Donat Andreevich Cherepanov (1886; disappeared March 1920) was a Russian revolutionary. He joined the Socialist-Revolutionaries around the time of the Russian revolutions of 1917, and emerged as a leading dissident in the Left-Socialist Revolutionary movement. He is believed to have died in captivity after being arrested in 1920.

==Biography==
Donat Andreevich Cherepanov was the son of an unsuccessful Moscow entrepreneur. According an account by his former 3rd Moscow Gymnasium classmate V.F. Khodasevich, Cherepanov did not appear to be involved in politics as of late 1916. He became politically active in 1917, joining the Socialist Revolutionary Party, and later the same year siding with the Left Socialist-Revolutionaries in the party split. He gained some fame as a Left SR leader, along with such figures as Spiridonova and Kamkov.

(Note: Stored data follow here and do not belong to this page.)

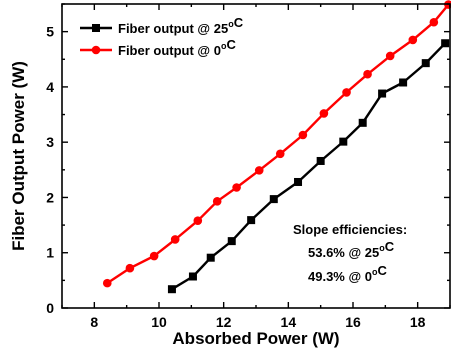 Image resolution: width=451 pixels, height=356 pixels. What do you see at coordinates (350, 230) in the screenshot?
I see `slope-heading: Slope efficiencies:` at bounding box center [350, 230].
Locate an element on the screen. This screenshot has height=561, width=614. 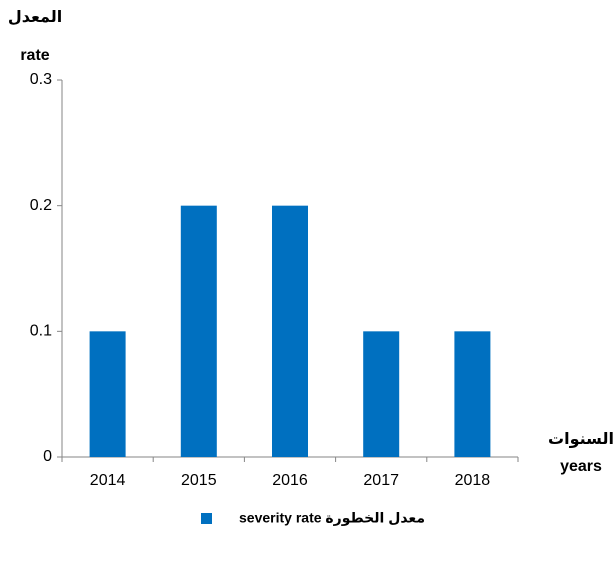
y-tick-label: 0.2 is located at coordinates (41, 206).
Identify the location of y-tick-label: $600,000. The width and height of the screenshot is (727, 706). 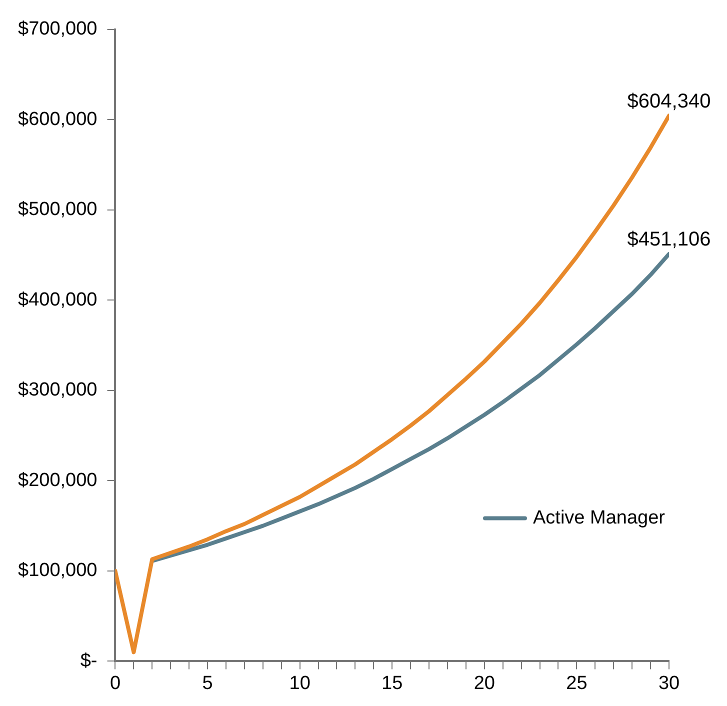
(58, 119).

Cherepanov became a member of the Central Committee of the Party of Left Socialist-Revolutionaries. He took a direct part in the Left SR uprising of July 1918. After the failure of the attempted insurrection, he went underground and became the leader of the so-called 'left-wing of Left SRs' who advocated an irreconcilable terrorist struggle against the Bolsheviks. His underground nickname was 'Cherepok'. He established contacts with a group of underground anarchists led by Kazimir Kovalevich, and together they organized an explosion in Leontyevsky Lane on 25 September 1919. Vladimir Zagorsky and 11 others were killed in this attack. Cherepanov was expelled from PLSR(i) in September 1919.

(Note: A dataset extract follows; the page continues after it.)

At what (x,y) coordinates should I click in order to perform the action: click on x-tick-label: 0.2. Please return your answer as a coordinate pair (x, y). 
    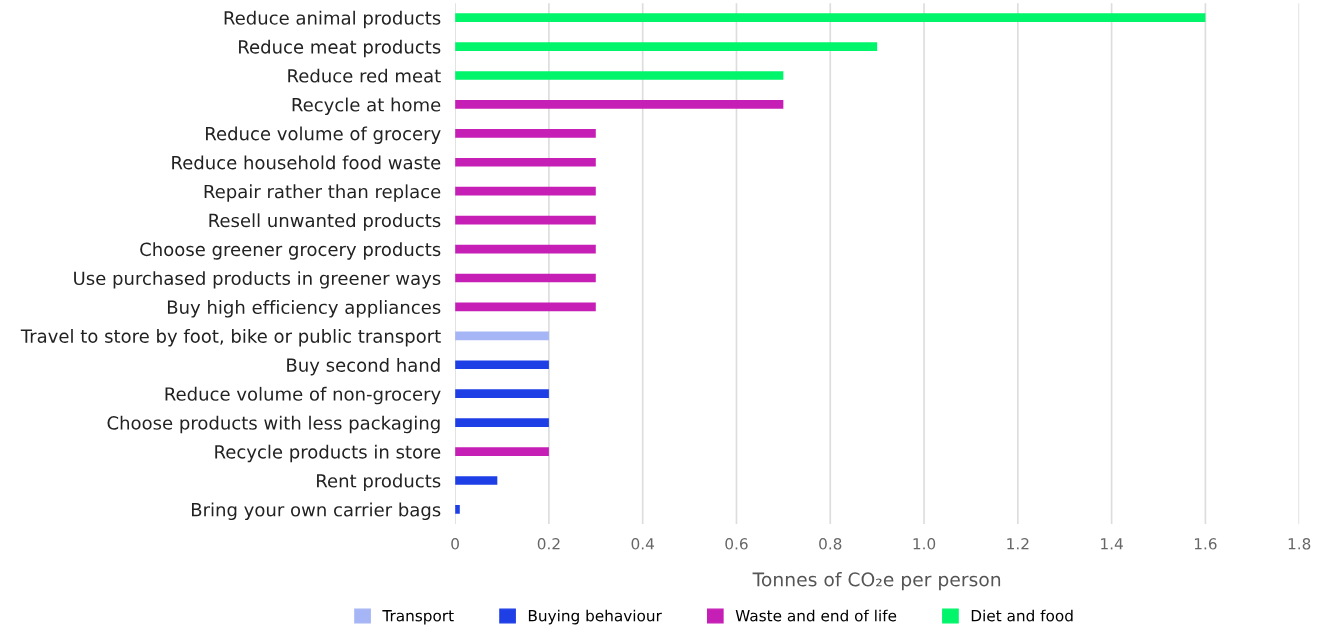
    Looking at the image, I should click on (548, 544).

Cherepanov was arrested by the Moscow Cheka on 20 February 1920. Cherepanov was personally interrogated by the leaders of the Cheka, Feliks Dzerzhinsky and Ivan Ksenofontov. Cherepanov was thought to have been executed shortly after his capture, but it is possible he died of typhus.

== In media ==
- Grigory Ostrin portrayed Cherepanov in the 1968 film The Sixth of July.